Por outro lado, os homens, que também recebem cuidados ao longo da vida, vão sendo preparados para uma experiência pública no ambiente externo às casas. A visita à Vó Dica deu dimensão desta divisão entre os gêneros. A sala de sua casa contava com umas dez mulheres e apenas um homem, um de seus filhos. Era sábado e as mulheres se reuniam numa das casas da família para estar juntas. Já os homens estavam em outro lugar. Quando voltamos para a casa da Juliana, passamos em frente a um bar, onde se reuniam muitos homens e umas poucas mulheres. Era sábado à noite, e os homens se reuniam no bar para estar juntos. De diferentes formas, homens e mulheres vão produzindo uma experiência no território que é perpassada pela coletividade.

Se as mulheres produzem a coletividade no cotidiano, no trabalho de cuidado, no compartilhamento da comida e do afeto diário, a sociabilidade masculina produz outro tipo de comunitarismo. Os jogos de futebol, os bares e os ambientes festivos são grandes momentos do relacionamento masculino. No último ano, houve um caso de violência na comunidade em que os homens conduziram uma forma de se organizar coletivamente nos seus espaços de sociabilidade e demarcar uma forma de proteção ao território da comunidade.

Uma menina quilombola sofreu abuso sexual de um homem que frequentava a comunidade.

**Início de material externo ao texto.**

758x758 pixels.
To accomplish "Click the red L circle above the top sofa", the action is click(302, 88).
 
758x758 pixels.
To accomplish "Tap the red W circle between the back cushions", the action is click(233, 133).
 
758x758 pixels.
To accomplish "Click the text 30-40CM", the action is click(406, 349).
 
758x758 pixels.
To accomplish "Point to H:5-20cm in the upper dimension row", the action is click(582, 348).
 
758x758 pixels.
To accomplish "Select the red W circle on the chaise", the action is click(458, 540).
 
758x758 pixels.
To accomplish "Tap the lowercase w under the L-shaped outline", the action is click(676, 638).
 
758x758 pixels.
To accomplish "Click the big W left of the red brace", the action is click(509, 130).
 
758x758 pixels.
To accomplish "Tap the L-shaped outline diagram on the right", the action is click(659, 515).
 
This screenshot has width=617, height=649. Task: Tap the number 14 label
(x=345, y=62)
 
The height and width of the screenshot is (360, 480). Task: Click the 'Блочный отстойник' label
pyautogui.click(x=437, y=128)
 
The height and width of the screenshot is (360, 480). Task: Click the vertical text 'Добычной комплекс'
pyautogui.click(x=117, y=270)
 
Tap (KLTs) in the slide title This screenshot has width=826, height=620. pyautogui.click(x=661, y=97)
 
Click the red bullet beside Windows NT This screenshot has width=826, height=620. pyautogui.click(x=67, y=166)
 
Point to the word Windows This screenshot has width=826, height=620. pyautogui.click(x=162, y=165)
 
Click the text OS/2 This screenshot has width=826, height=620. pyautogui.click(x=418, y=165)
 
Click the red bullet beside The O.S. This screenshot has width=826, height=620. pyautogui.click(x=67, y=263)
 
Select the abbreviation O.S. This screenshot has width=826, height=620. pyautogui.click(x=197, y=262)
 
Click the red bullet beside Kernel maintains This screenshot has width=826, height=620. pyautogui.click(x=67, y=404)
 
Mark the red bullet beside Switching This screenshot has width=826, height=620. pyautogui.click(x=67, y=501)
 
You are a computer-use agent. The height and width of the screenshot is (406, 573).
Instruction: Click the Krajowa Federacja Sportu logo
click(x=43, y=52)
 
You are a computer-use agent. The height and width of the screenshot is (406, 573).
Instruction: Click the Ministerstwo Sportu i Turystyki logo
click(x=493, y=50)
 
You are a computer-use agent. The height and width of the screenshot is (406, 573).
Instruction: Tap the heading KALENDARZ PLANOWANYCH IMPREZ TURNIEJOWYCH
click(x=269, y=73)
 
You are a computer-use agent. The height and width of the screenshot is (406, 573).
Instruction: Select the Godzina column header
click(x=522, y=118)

Como se não bastasse, enquanto o sistema judiciário encaminhava a questão, o sujeito continuou a participar de festas da região onde os quilombolas

estavam presentes. Frente a isso, os homens da comunidade agiram conforme um “senso local de justiça” (ANJOS, 2004, p.16). Quando o viam, não descansavam enquanto não o expulsavam do ambiente. Reuniam-se em bandos e constrangiam o homem aconselhando-o a não aparecer mais no território, pois eles não aceitariam sua presença, e insistiam até que ele abandonava os espaços de convivência onde estava acostumado a circular. Diferente de qualquer deliberação coletiva no sentido mais convencional, essa foi uma forma de os homens se articularam de maneira autônoma, sincronizando um modo de conceber a vida em atitudes que se tornam coletivas na defesa do território.

Semelhantes movimentos acontecem em alguns casos de violência na comunidade: de conversa em conversa, todo mundo fica sabendo o que acontece no território e algumas pessoas vão interferindo. A partir de agenciamentos individuais baseados em um senso de comunidade, vão se construindo formas de agir em defesa da coletividade. Ainda assim, nem tudo se resolve. Há questões abertas que seguem a machucar os corpos.